It’s over a week since the local elections and since Channel 4’s broadcast of The Bradford Riots. I’m surprised that there has been relatively little mention in the national press of the local results in Bradford, where Labour actually did well, taking seats from the Tories and reducing the BNP’s seats. In Keighley, Labour won all three seats, including one for an Asian woman – a significant success, I think.
The Bradford Riots is a ‘realist drama’ based on the events in July 2001 when a National Front march was proposed for Bradford and Asian youths took to the streets to defend their territory.
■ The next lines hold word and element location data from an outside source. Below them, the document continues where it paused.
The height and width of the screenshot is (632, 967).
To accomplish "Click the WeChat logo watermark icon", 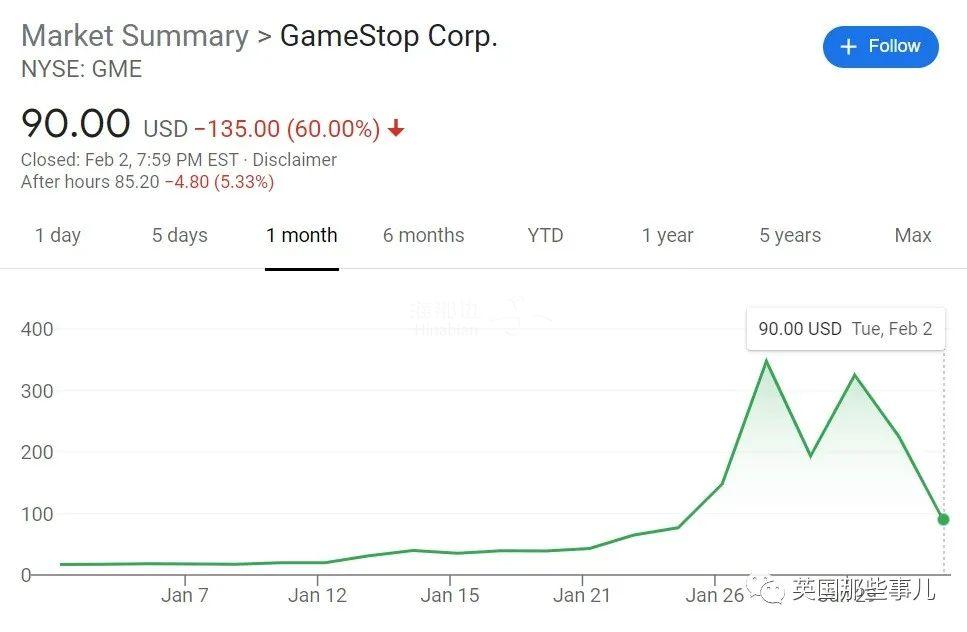I will pyautogui.click(x=765, y=588).
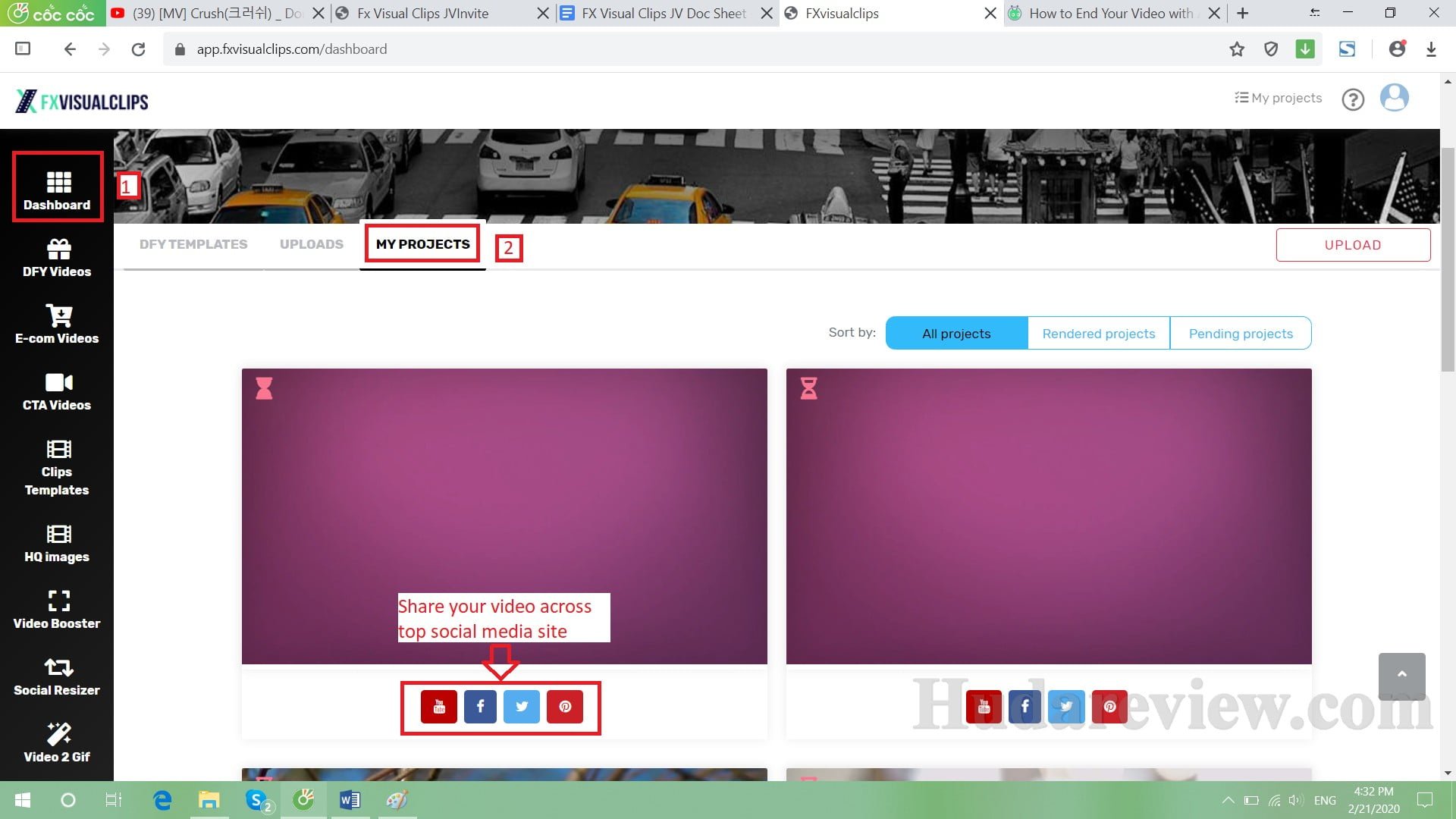Screen dimensions: 1456x819
Task: Share second project to Pinterest
Action: pos(1109,706)
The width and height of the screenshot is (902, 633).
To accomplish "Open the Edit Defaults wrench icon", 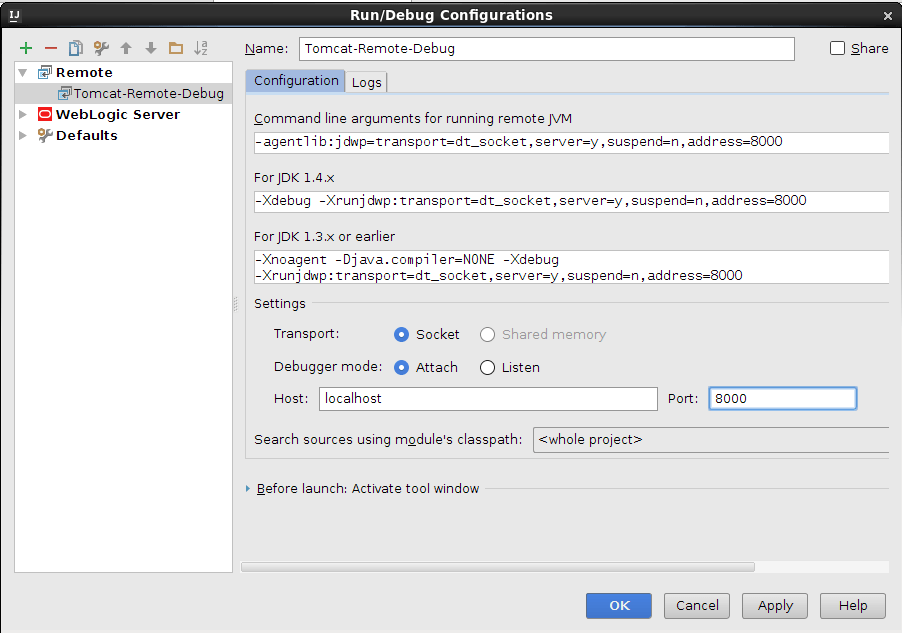I will [x=101, y=48].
The independent production company stated that they could not get permission to restage the events in Bradford so the film looks a little bizarre to the locals with key scenes shot in parts of Liverpool.
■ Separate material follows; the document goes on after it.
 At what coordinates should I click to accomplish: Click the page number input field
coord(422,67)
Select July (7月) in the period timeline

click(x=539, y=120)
Some of the national critics have complained that the central character is not ‘typical’ because he is a university student. But from what people tell me the story sticks pretty closely to ‘real’ events. It was researched, written and directed by Neil Biswas. He is, I think, from the Bangladeshi community in Whitechapel, the location for his first feature, Second Generation in 2003. He does a good job and the film is well worth watching. At the end, I was moved and angry on behalf of the family at the centre of the drama. But that was mostly because I knew the story was ‘true’ – by which I mean that what happened to the characters actually did happen to real people.
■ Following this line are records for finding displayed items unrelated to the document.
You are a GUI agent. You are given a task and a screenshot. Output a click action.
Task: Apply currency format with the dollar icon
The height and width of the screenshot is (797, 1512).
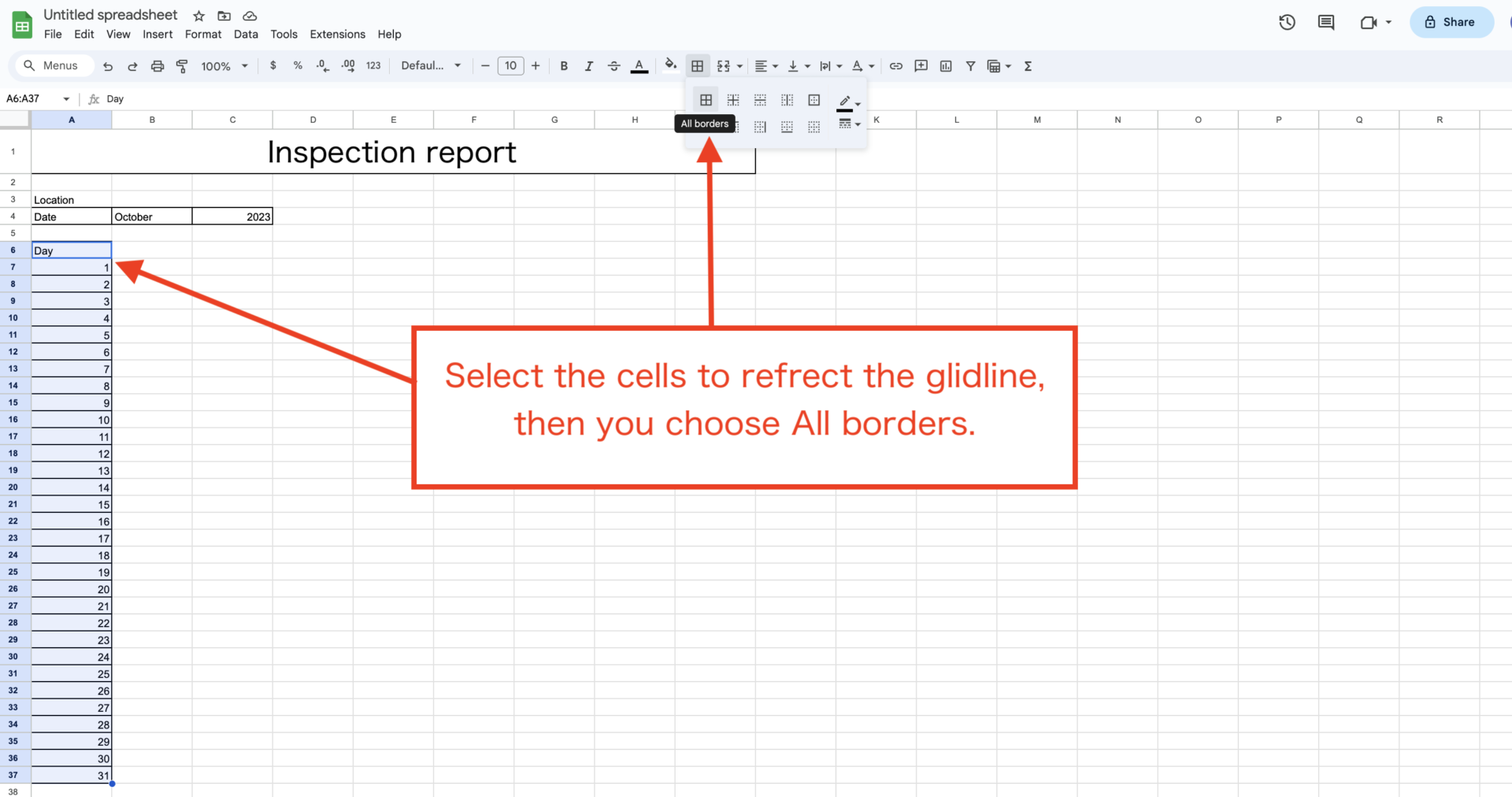[x=273, y=66]
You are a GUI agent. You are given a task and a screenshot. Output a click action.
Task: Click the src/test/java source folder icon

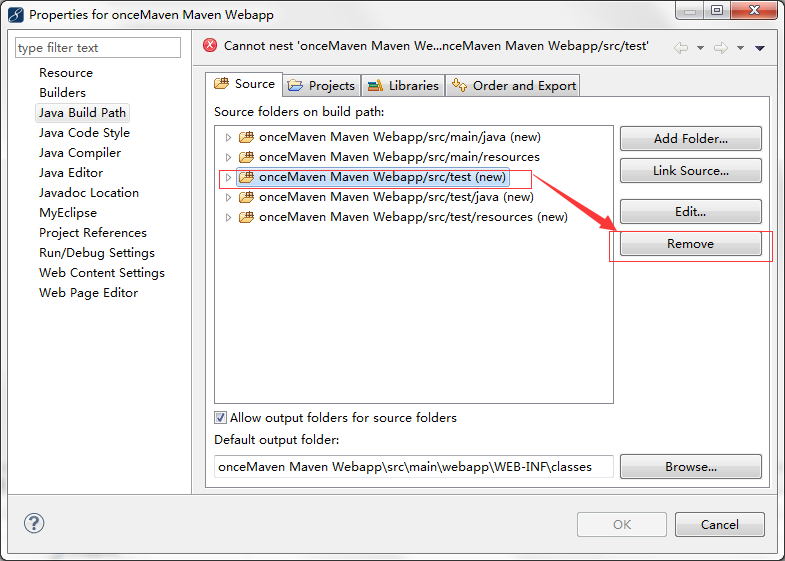tap(246, 197)
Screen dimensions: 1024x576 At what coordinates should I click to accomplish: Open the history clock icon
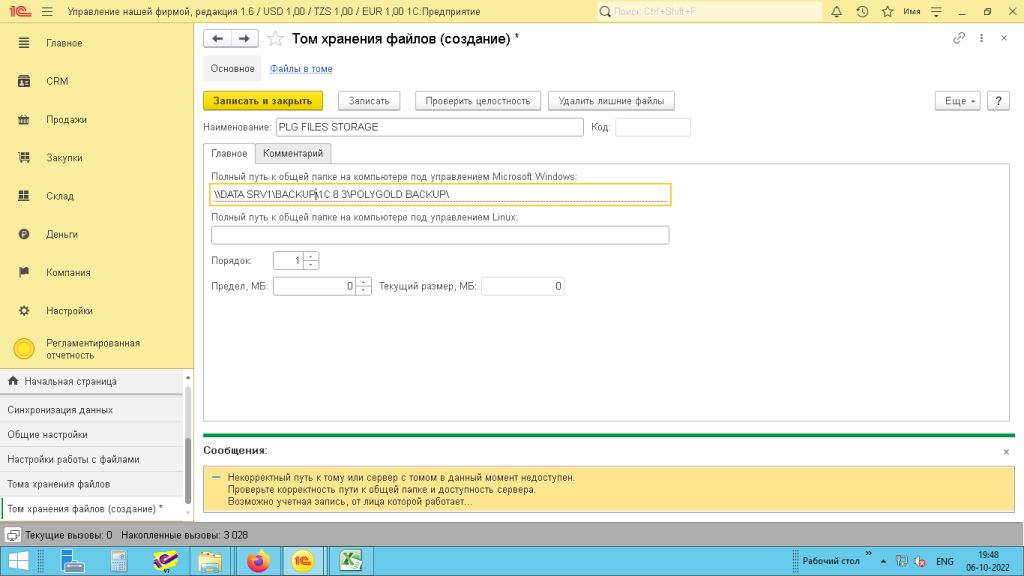coord(862,12)
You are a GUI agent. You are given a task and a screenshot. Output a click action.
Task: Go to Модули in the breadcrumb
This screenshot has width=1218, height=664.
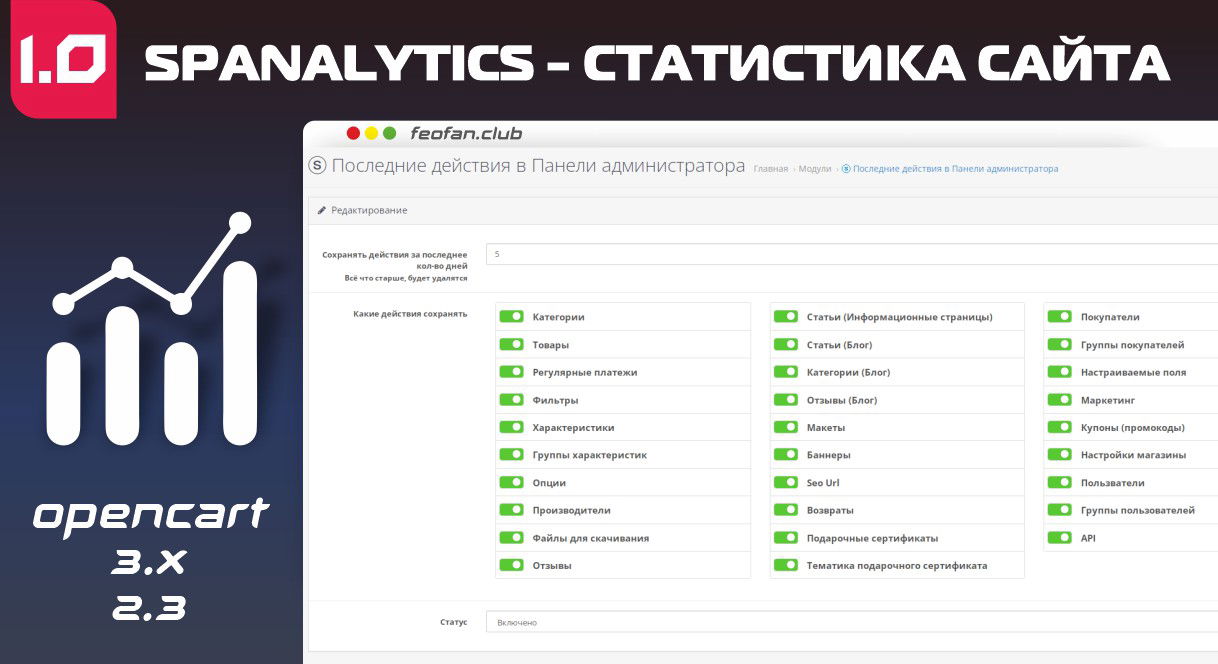click(x=814, y=169)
It’s very difficult for realist television drama to do more than that, but the day before I went to see Jean-Pierre Melville’s L’armée des ombres (Army in the Shadows) What a movie! I love Melville and this a digital restoration by a French archive of a 1969 film. The colours are muted and the film is relatively slowly paced over 145 mins. But Melville is in complete control. I wish I could think of easy ways to introduce this kind of filmmaking to younger audiences. There are no car chases and little direct conflict in this story about the French resistance, mostly based on Joseph Kessel’s novel, but also on Melville’s own wartime experience. The action as such comprises an escape from custody, a reluctant execution, another escape from a firing squad and a ‘mercy’ assassination. Between these dramatic highs are long periods of tension building,with marvellous performances by the likes of Lino Ventura and Simone Signoret.
Melville is an expressionist rather than a ‘realist’, but I was convinced of the ‘reality’ of the situations that faced the resistance fighters. I particularly enjoyed Lino Ventura’s flight back to France from London. Prepared to jump from an RAF plane with his parachute harness over his overcoat and suit, our hero has his glasses firmly taped to his forehead with elastoplast. It’s those touches of humanity that make this a great film.